What the exercise asks -
Each line of the data has to be retyped exactly as it is.
───── Task inputs
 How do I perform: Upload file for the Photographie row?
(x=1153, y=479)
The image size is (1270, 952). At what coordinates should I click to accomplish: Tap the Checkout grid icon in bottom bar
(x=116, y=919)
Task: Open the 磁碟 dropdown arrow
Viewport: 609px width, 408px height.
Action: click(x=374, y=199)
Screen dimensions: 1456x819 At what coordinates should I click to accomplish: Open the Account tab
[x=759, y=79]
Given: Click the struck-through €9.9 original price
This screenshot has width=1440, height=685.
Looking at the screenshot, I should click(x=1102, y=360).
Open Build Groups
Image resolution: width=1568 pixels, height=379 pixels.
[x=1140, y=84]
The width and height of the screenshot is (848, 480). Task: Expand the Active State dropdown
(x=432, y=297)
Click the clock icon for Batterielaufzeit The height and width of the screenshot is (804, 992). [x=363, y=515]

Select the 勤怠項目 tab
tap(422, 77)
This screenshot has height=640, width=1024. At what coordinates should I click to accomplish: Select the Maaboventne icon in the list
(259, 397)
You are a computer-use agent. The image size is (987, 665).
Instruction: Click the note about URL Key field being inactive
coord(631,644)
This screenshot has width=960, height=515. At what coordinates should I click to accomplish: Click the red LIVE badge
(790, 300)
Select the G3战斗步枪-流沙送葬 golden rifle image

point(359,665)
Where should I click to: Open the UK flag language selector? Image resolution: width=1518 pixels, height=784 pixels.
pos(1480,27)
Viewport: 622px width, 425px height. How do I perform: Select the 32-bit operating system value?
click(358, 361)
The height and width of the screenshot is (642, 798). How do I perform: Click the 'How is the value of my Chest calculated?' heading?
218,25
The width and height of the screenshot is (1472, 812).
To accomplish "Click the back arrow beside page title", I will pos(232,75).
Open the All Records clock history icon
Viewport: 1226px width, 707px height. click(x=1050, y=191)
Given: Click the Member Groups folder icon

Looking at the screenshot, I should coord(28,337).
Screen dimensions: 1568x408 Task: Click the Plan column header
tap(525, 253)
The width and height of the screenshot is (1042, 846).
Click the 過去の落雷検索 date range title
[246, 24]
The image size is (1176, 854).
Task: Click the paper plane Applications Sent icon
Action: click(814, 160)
──────────
Response to this exercise -
 How do I perform: Upload file for the Photographie row?
(x=1153, y=479)
The image size is (1270, 952). At what coordinates should I click to accomplish: Tap the Checkout grid icon in bottom bar
(x=116, y=919)
Task: Open the 磁碟 dropdown arrow
Viewport: 609px width, 408px height.
Action: click(x=374, y=199)
Screen dimensions: 1456x819 At what coordinates should I click to accomplish: Open the Account tab
[x=759, y=79]
Given: Click the struck-through €9.9 original price
This screenshot has width=1440, height=685.
Looking at the screenshot, I should click(x=1102, y=360).
Open Build Groups
Image resolution: width=1568 pixels, height=379 pixels.
[x=1140, y=84]
The width and height of the screenshot is (848, 480). Task: Expand the Active State dropdown
(x=432, y=297)
Click the clock icon for Batterielaufzeit The height and width of the screenshot is (804, 992). [x=363, y=515]

Select the 勤怠項目 tab
tap(422, 77)
This screenshot has height=640, width=1024. At what coordinates should I click to accomplish: Select the Maaboventne icon in the list
(259, 397)
You are a computer-use agent. The image size is (987, 665).
Instruction: Click the note about URL Key field being inactive
coord(631,644)
This screenshot has width=960, height=515. At what coordinates should I click to accomplish: Click the red LIVE badge
(790, 300)
Select the G3战斗步枪-流沙送葬 golden rifle image

point(359,665)
Where should I click to: Open the UK flag language selector? Image resolution: width=1518 pixels, height=784 pixels.
pos(1480,27)
Viewport: 622px width, 425px height. How do I perform: Select the 32-bit operating system value?
click(358, 361)
The height and width of the screenshot is (642, 798). How do I perform: Click the 'How is the value of my Chest calculated?' heading?
218,25
The width and height of the screenshot is (1472, 812).
To accomplish "Click the back arrow beside page title", I will pos(232,75).
Open the All Records clock history icon
Viewport: 1226px width, 707px height. click(x=1050, y=191)
Given: Click the Member Groups folder icon

Looking at the screenshot, I should coord(28,337).
Screen dimensions: 1568x408 Task: Click the Plan column header
tap(525, 253)
The width and height of the screenshot is (1042, 846).
Click the 過去の落雷検索 date range title
[246, 24]
The image size is (1176, 854).
Task: Click the paper plane Applications Sent icon
Action: click(814, 160)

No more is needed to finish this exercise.